## [Tarefas do exercício]
A - No trecho citado, reproduza a parte que começa em "Acabar Blue Jasmine entendendo" e termina em "em sua cabeça.", trocando "São Francisco" por "Los Angeles".
B - De acordo com o trecho citado, em que cidades se passam o presente e o passado da narrativa de Blue Jasmine?

#### Trecho citado ####

E ainda que seja impossível se identificar com essa mulher quebrada e destroçada (o que faz de Blue Jasmine um filme até amargo), em um momento de pura sensibilidade Allen decide não só contar essa história, mas partir para dentro dessa personagem em uma viagem profunda e que se torna até dolorida de ser observada. Cada pedacinho é então contado e esmiuçado até que ao seu final Allen tenha em mãos uma das protagonistas mais tridimensionais de sua filmografia. E isso sem perigo de soar exagerado.

Blue Jasmine Filme

Acabar Blue Jasmine entendendo exatamente tudo que levou àquela mulher destroçada até aquele momento triste é o principal sinal de que o diretor novaiorquinho não só acertou mais uma vez, como acertou igual a poucos momentos. E para isso, dessa vez, ele se vale de uma premissa não linear, no presente em São Francisco e no passado em Nova York, ambos andando juntos até um momento tremendamente poderoso (em ambas as linhas) e que traça a realidade dessa personagem. Sem medo de se tornar esquemático, Allen ainda faz com que esse vai-e-vem temporal não faça parte só do filme, mas sim da realidade rachada dessa mulher. Como se não conseguisse se reerguer de suas perdas e nem se perdoar de seus erros, tendo que continuar vendo essas imagens em sua cabeça.

#### Material disponível ####

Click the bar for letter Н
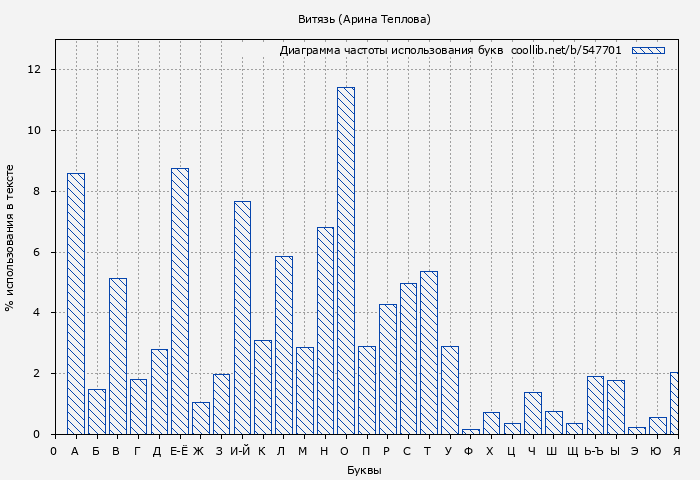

####

## [Resultados esperados]
A -
Acabar Blue Jasmine entendendo exatamente tudo que levou àquela mulher destroçada até aquele momento triste é o principal sinal de que o diretor novaiorquinho não só acertou mais uma vez, como acertou igual a poucos momentos. E para isso, dessa vez, ele se vale de uma premissa não linear, no presente em Los Angeles e no passado em Nova York, ambos andando juntos até um momento tremendamente poderoso (em ambas as linhas) e que traça a realidade dessa personagem. Sem medo de se tornar esquemático, Allen ainda faz com que esse vai-e-vem temporal não faça parte só do filme, mas sim da realidade rachada dessa mulher. Como se não conseguisse se reerguer de suas perdas e nem se perdoar de seus erros, tendo que continuar vendo essas imagens em sua cabeça.

B - O presente se passa em São Francisco, e o passado, em Nova York.